SpaceX (SPCX) officially joins the Nasdaq 100 on July 7, capping the largest IPO in history after a $75 billion raise in mid-June. The stock surged as high as $225 in the days after its June 12 debut, then deflated to $162 by last week, a 28% drawdown from the all-time high set in the immediate post-IPO window.
The timing raises a question the historical record answers unfavorably. Two of the most recent high-profile Nasdaq 100 additions, Palantir (PLTR) and Strategy (MSTR), both peaked around or shortly after their inclusion dates and entered prolonged drawdowns rather than new uplegs.
Why it matters
Index inclusion is widely treated as a legitimizing milestone, but the mechanics cut both ways. Passive funds that track the Nasdaq 100 typically buy into the announcement, not the effective date, so the demand pulse has already been absorbed before the stock officially lands. By the time retail and momentum desks get the headline, the marginal buyer is gone.

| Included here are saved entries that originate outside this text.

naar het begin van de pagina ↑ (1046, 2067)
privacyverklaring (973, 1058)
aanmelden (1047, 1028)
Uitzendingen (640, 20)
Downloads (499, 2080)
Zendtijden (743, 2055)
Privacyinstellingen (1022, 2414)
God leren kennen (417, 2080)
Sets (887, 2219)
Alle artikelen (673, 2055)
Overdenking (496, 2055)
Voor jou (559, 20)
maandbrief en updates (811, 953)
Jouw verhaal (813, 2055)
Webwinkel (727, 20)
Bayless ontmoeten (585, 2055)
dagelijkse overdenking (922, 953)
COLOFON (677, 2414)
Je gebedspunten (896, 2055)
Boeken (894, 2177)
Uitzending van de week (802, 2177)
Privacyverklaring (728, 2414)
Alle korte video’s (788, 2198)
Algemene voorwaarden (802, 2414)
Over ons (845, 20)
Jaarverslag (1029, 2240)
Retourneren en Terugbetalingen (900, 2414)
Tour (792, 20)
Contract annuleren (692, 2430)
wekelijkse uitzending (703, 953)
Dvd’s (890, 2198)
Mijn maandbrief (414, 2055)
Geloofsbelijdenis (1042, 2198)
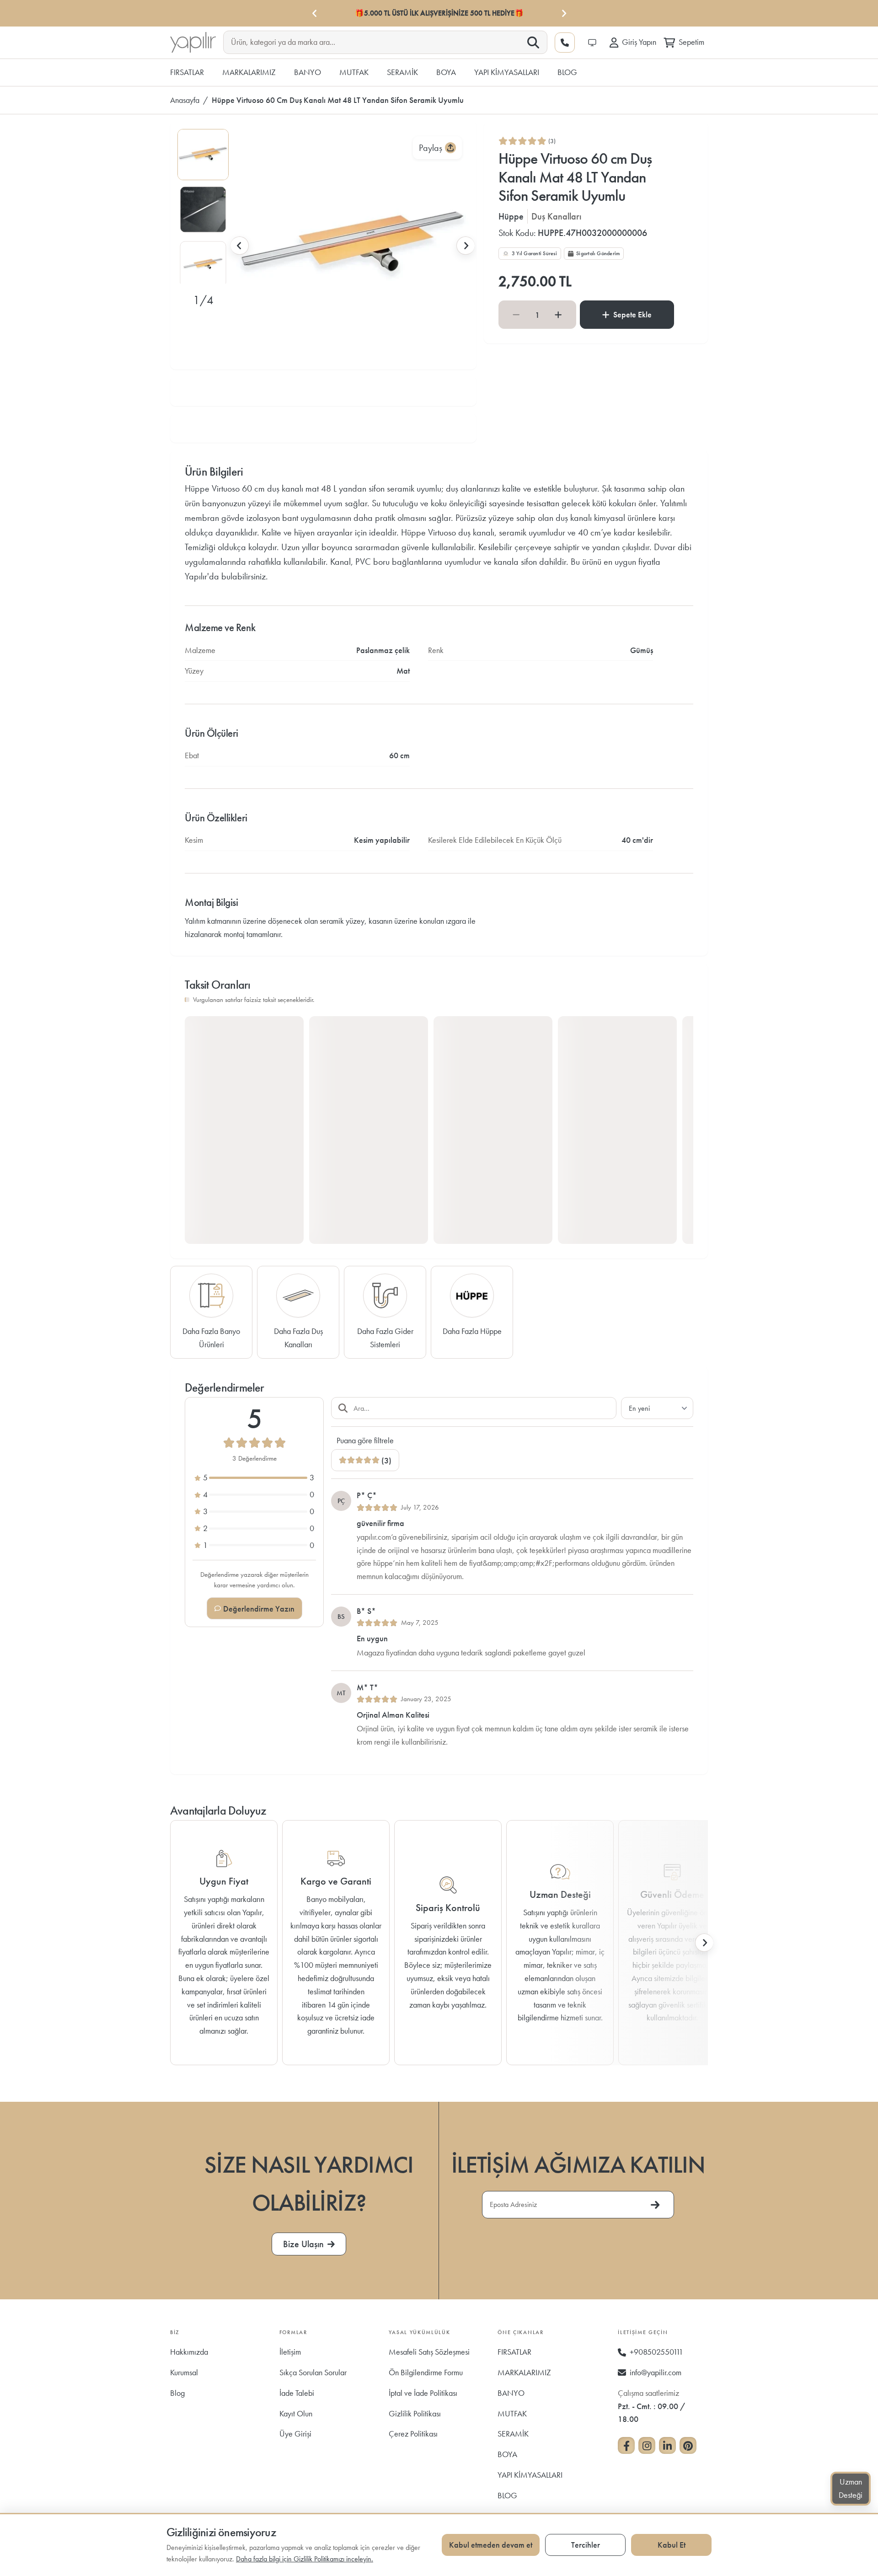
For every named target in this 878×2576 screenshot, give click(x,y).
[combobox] (378, 42)
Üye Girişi (295, 2433)
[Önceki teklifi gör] (315, 13)
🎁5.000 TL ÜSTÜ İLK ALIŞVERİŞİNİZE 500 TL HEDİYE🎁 (439, 13)
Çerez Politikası (413, 2433)
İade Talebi (296, 2393)
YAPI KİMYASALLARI (530, 2474)
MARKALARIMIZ (524, 2372)
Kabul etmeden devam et (490, 2544)
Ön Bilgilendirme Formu (426, 2372)
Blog (177, 2393)
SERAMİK (513, 2433)
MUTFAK (512, 2413)
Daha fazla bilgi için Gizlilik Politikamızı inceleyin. (304, 2559)
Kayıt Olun (295, 2413)
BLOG (507, 2495)
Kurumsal (184, 2372)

Palantir illustrates the pattern cleanly. It joined the Nasdaq 100 on December 23, 2024, peaked near the inclusion window, and fell roughly 25% in the weeks that followed. Strategy tells the same story at larger scale: it was officially added the same day, but its cycle high near $543 had already printed a month earlier, with bitcoin around $100,000. Shares now trade near $100, an 80% correction from peak.
Market impact
SpaceX's IPO landed at the height of the AI infrastructure trade, alongside surging semiconductor and high-bandwidth memory names riding concerns over chip shortages and AI compute demand. That backdrop raises the bar for what a post-inclusion rally would have to look like to break the historical script. With the stock already down 28% from its post-IPO high and passive flows largely anticipated, the more relevant question for traders is whether the drawdown deepens before any relief bounce materializes. The MSTR template suggests the bear case plays out over months, not days.
Frequently asked questions
-
When does SpaceX officially join the Nasdaq 100?
SpaceX (SPCX) is set to officially join the Nasdaq 100 index on July 7, following its mid-June IPO that raised $75 billion, the largest in history.
-
How much has SpaceX stock fallen from its post-IPO high?
Shares surged to as high as $225 in the days after the June 12 debut, then fell to roughly $162 by last week, a 28% drawdown from the post-IPO high.
-
What happened to Palantir after its Nasdaq 100 inclusion?
Palantir (PLTR) joined the Nasdaq 100 on December 23, 2024. The stock peaked around the inclusion window and declined roughly 25% in the weeks that followed.
-
Why is Strategy (MSTR) cited as a warning for SpaceX?
Strategy also entered the Nasdaq 100 on December 23, 2024, but its cycle high near $543 had printed a month earlier when bitcoin was around $100,000. Shares now trade near $100, an 80% correction from peak.
-
Why does Nasdaq 100 inclusion often fail to extend a rally?
Passive funds tracking the index typically buy into inclusion at the announcement, not the effective date, so the demand pulse is absorbed before the stock officially lands. By inclusion day, the marginal buyer has already shown up and expectations are largely priced in.